Reproduce every line of the records below word for word, leaving the pictures out of your output.

★ ★ ★

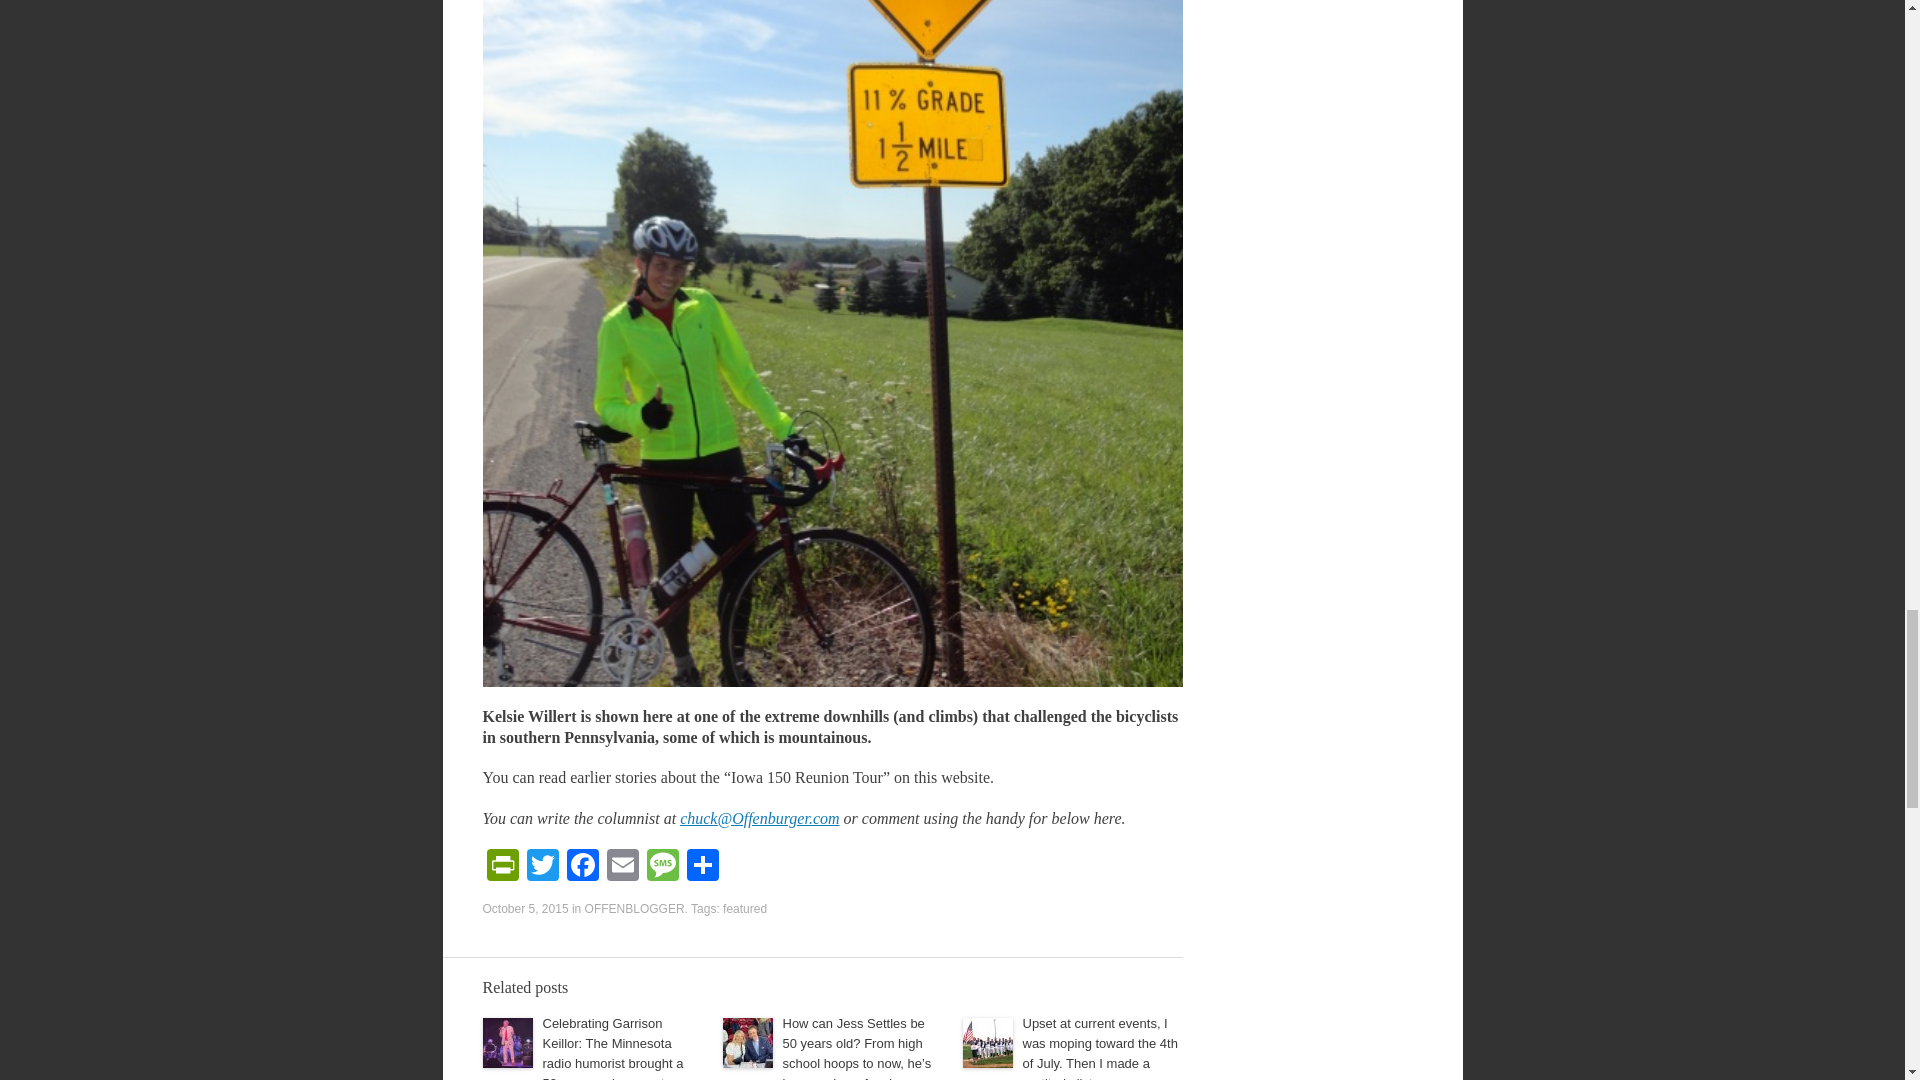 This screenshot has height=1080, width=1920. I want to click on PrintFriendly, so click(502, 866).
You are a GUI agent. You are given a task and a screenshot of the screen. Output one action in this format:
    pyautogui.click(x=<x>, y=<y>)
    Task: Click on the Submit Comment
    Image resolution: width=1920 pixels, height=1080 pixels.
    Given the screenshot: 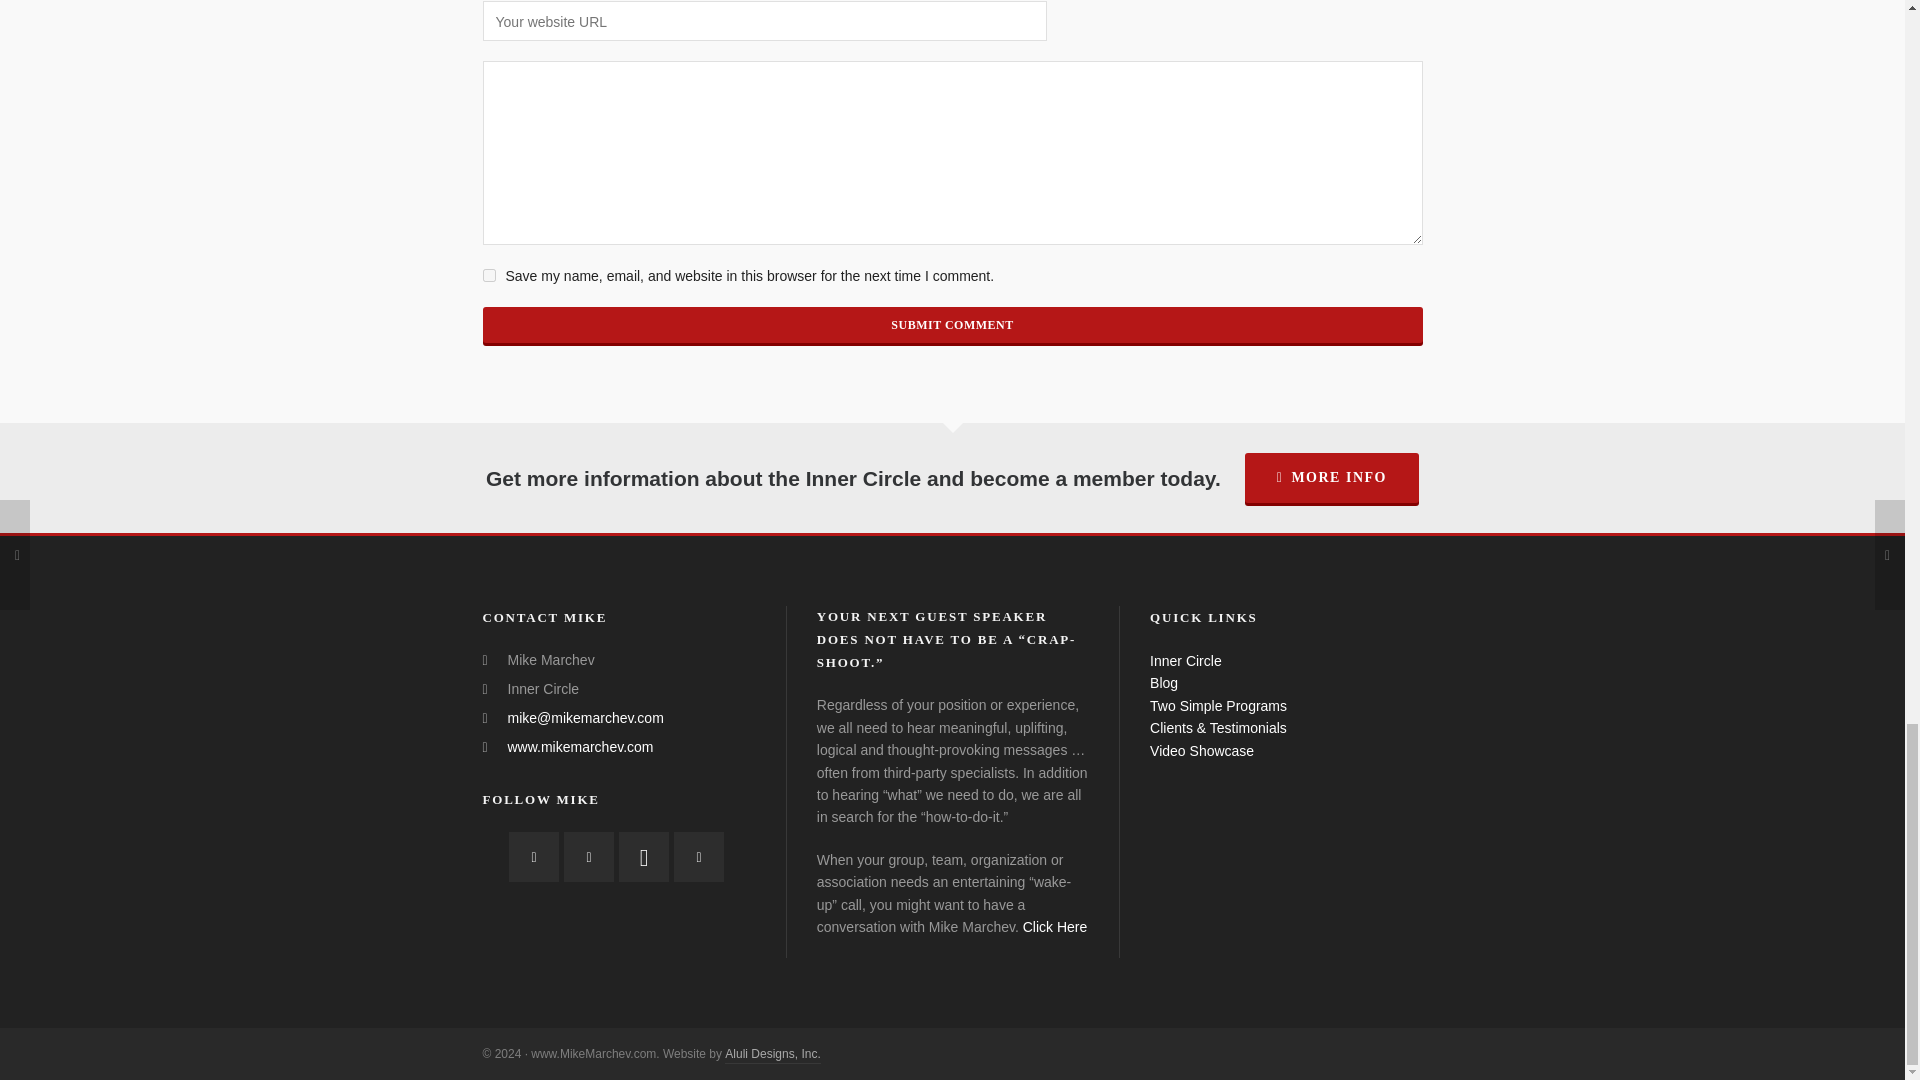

★ ★ ★

Solution to the problem =
 This screenshot has height=1080, width=1920. I want to click on PrintFriendly, so click(502, 866).
You are a GUI agent. You are given a task and a screenshot of the screen. Output one action in this format:
    pyautogui.click(x=<x>, y=<y>)
    Task: Click on the Submit Comment
    Image resolution: width=1920 pixels, height=1080 pixels.
    Given the screenshot: 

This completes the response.